R.E.M. – And I feel fine. Best 1982-87
Supponiamo che eravate su Marte, oppure che siete stati sordi negli ultimi vent’anni e avete recuperato da poco l’udito. Allora è assolutamente il caso di sentire questa raccolta dei R.E.M., dall’82 all’87, che contiene le loro prime canzoni. Il consiglio vale anche per chi pensa che i R.E.M. siano sempre stati melodici e soffici come oggi, mentre allora erano invece un bizzarro incrocio tra garage rock e spirito punkettino, piuttosto movimentati. Un ripasso fa sempre bene, insomma, anche perché si parla qui di rock ai massimi livelli. I fans, invece, quelli che di Stipe e soci sanno tutto, apprezzeranno il cd doppio, che contiene anche alcuni live, alcuni inediti antichi e molte curiosità.
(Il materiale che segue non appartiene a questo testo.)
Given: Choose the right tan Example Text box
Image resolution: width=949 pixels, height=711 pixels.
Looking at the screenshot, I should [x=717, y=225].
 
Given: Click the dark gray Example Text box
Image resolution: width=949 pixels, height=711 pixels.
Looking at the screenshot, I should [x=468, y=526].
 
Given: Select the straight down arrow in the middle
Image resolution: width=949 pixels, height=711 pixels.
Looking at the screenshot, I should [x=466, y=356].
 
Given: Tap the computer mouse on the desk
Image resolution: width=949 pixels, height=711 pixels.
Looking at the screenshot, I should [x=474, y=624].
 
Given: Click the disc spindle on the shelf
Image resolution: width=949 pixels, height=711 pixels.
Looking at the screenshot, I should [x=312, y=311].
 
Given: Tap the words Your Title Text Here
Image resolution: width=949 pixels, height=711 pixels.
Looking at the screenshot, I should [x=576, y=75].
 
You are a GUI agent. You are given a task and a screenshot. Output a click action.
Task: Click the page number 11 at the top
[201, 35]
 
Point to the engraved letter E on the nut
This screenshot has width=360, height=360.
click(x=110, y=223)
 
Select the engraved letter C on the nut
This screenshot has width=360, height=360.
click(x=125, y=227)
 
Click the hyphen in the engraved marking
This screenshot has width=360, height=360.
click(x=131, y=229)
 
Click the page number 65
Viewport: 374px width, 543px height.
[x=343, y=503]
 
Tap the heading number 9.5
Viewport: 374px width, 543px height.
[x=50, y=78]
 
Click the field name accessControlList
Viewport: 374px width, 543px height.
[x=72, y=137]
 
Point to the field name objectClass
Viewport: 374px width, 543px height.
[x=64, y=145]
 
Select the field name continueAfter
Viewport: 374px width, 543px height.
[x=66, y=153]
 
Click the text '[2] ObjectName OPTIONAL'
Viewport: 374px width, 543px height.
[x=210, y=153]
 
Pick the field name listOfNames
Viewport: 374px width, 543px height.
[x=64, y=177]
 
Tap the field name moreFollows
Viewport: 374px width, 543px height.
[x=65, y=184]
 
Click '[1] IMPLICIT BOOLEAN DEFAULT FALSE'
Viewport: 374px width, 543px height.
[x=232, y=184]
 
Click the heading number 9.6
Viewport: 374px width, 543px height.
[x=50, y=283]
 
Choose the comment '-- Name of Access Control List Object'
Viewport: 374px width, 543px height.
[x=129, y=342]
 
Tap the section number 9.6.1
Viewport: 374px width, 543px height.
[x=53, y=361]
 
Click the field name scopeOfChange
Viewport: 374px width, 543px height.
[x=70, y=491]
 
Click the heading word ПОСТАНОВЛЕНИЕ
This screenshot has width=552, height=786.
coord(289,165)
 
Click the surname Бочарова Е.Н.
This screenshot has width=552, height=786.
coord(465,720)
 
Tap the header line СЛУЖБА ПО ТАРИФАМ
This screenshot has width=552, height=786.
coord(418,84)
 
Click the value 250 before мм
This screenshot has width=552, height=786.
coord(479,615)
Manco a dirlo, c’è anche il dvd.
Amos Lee – Supplì and demand (Blue Note)
Coincidenze della discografia, ecco che Amos Lee licenzia il suo nuovo album in contemporanea a Norah Jones. Stessa scuderia, stessi concerti (Lee apriva i tour della Jones, ma anche i concerti di Dylan…) e spesso stessi commenti sulla musica tenera e intimista. Qui Lee conferma la sua impostazione: songwriter gentile, con un che di rilassato che rende le sue buone canzoni molto piacevoli, buoni accompagnamenti, e un eccellente sapore di steel guitar in qualche brano. Con un po’ di esagerazione si sono sprecati paragoni illustri, ma se c’è qualcuno a cui Amos Lee può somigliare è forse il primo Jackson Browne. Per chi ama il pop, non è un complimento da poco.